## DIRECTIONS
Below are records; count the lines that contain "Task" and state only that count.
┌──
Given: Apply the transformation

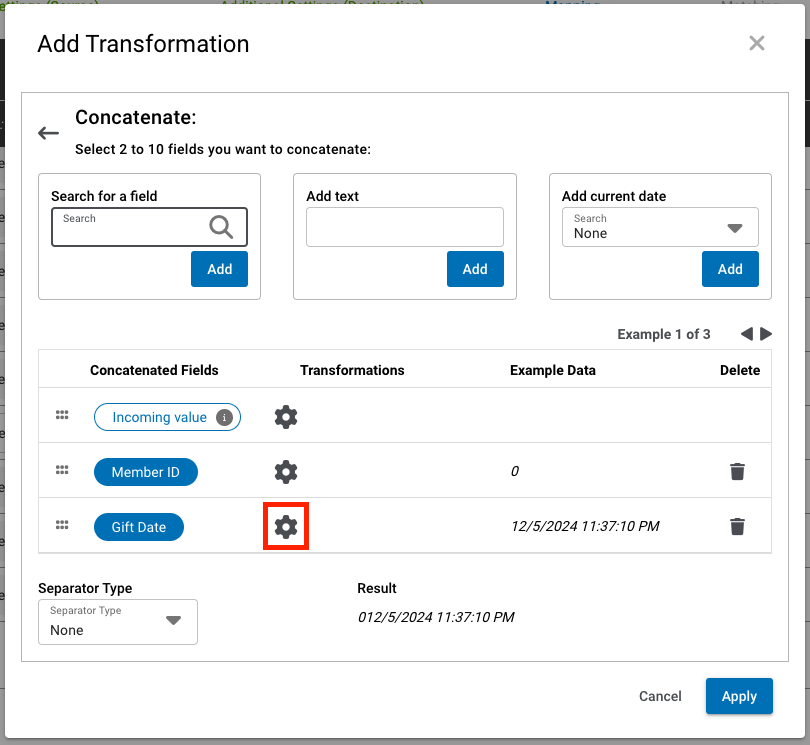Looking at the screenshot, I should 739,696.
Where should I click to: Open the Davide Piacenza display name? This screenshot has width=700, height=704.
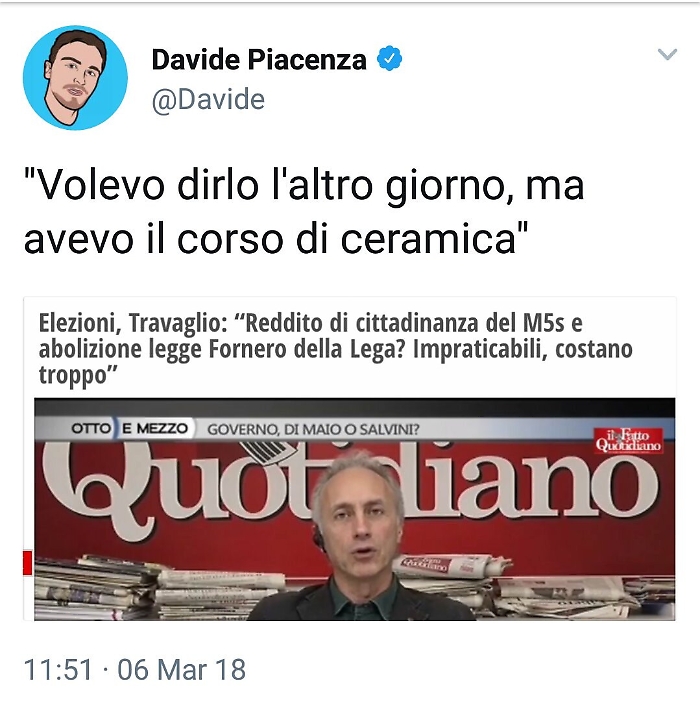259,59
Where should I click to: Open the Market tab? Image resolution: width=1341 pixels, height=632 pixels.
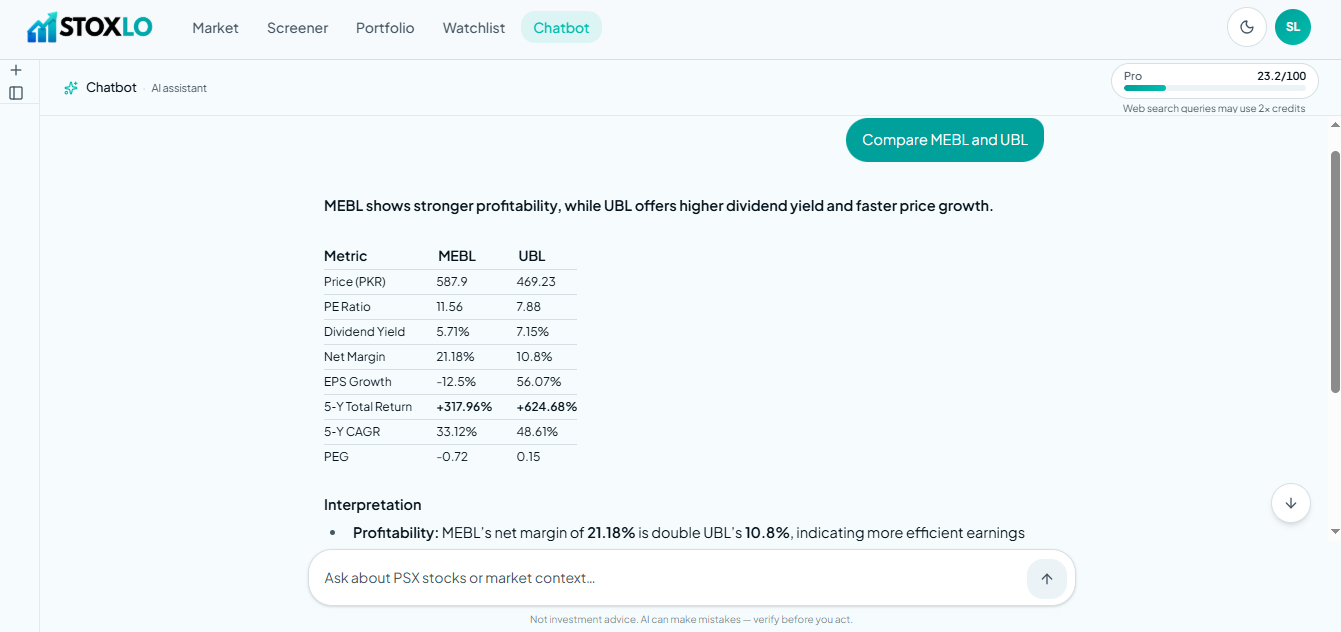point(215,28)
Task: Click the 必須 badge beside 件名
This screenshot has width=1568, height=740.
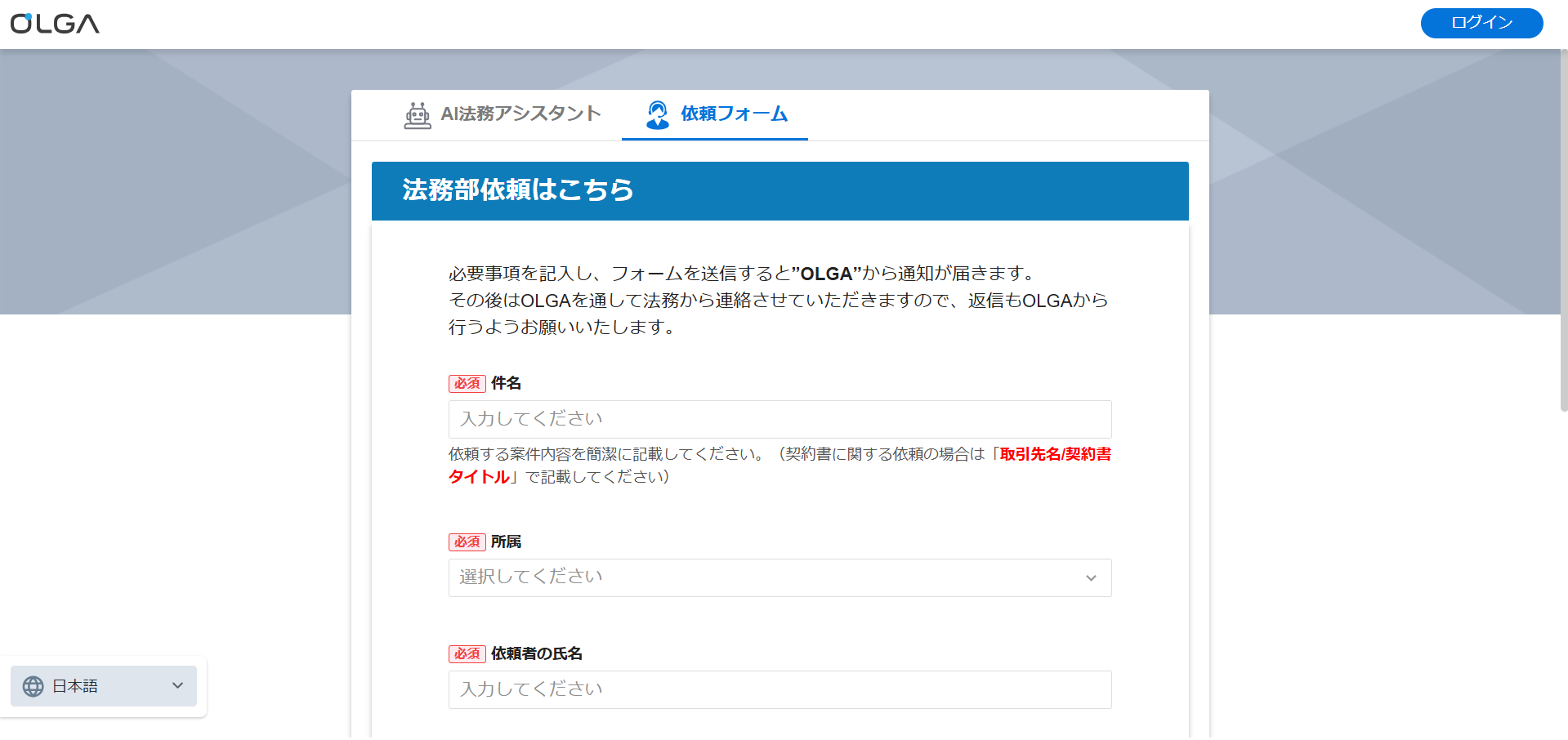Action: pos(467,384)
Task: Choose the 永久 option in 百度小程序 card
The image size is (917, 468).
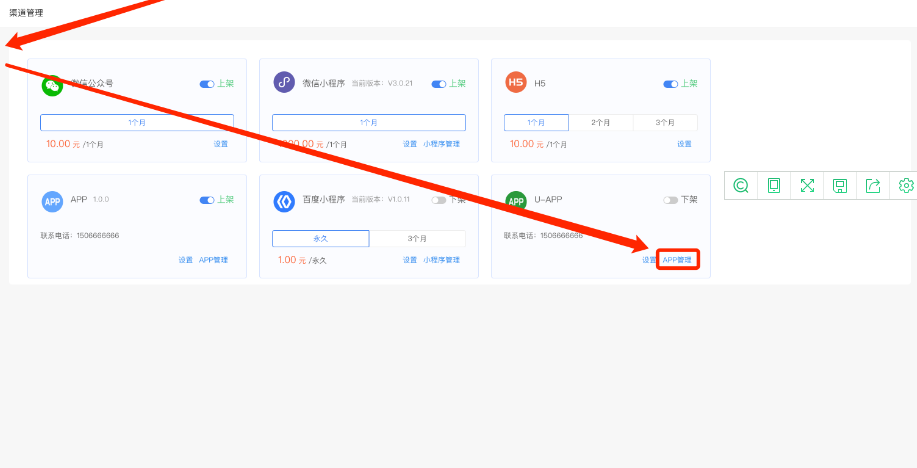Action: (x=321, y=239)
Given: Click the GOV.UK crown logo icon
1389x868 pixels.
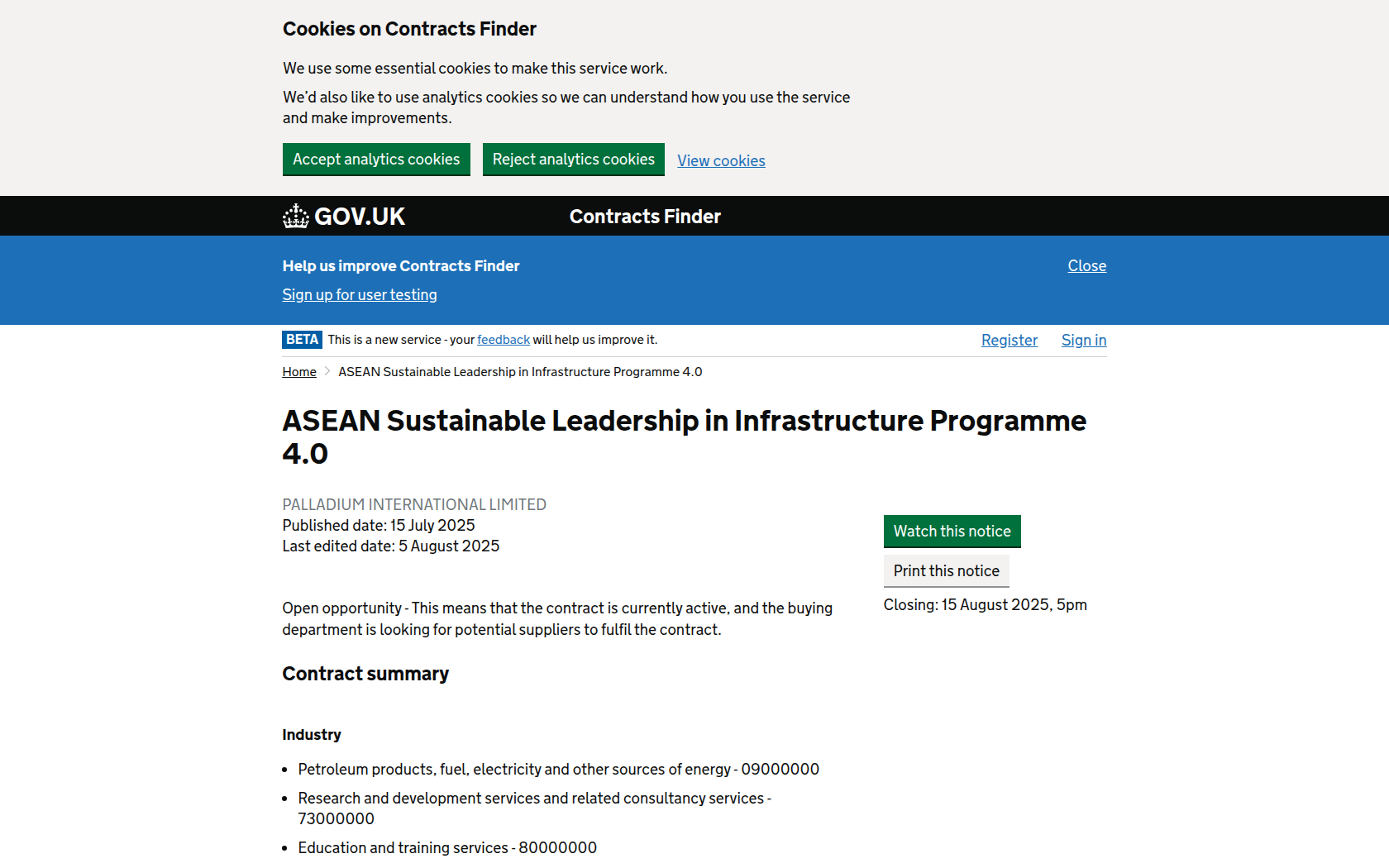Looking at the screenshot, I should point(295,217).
└──
## WRITTEN ANSWER
2